### EXERCISE INPUT
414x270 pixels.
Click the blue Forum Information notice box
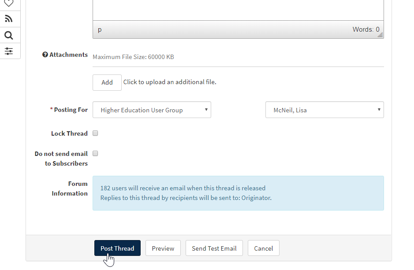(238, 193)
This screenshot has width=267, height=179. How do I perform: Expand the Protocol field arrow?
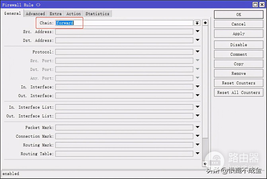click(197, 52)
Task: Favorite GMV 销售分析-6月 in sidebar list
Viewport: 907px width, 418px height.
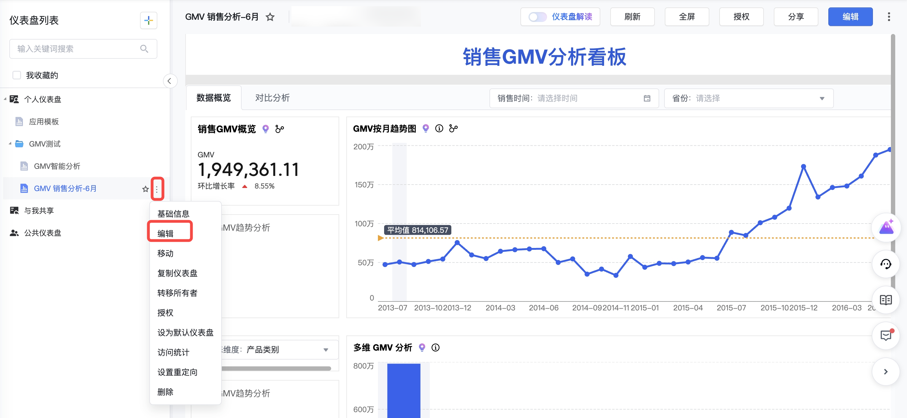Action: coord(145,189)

...

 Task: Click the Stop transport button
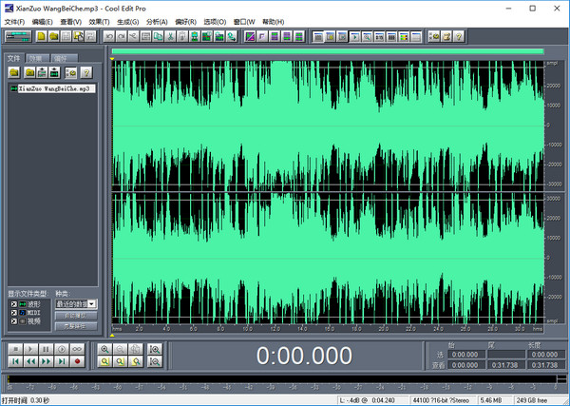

### PROBLEM
Rewrite the rows from the line with "414x270 pixels." through the line with "Action: coord(145,189)", swapping "sidebar list" for "side panel" and keeping everything else the same. Omit the pictures.

### THE OUTPUT
414x270 pixels.
Click the blue Forum Information notice box
(238, 193)
This screenshot has width=267, height=179. How do I perform: Expand the Protocol field arrow?
click(197, 52)
Task: Favorite GMV 销售分析-6月 in side panel
Viewport: 907px width, 418px height.
Action: coord(145,189)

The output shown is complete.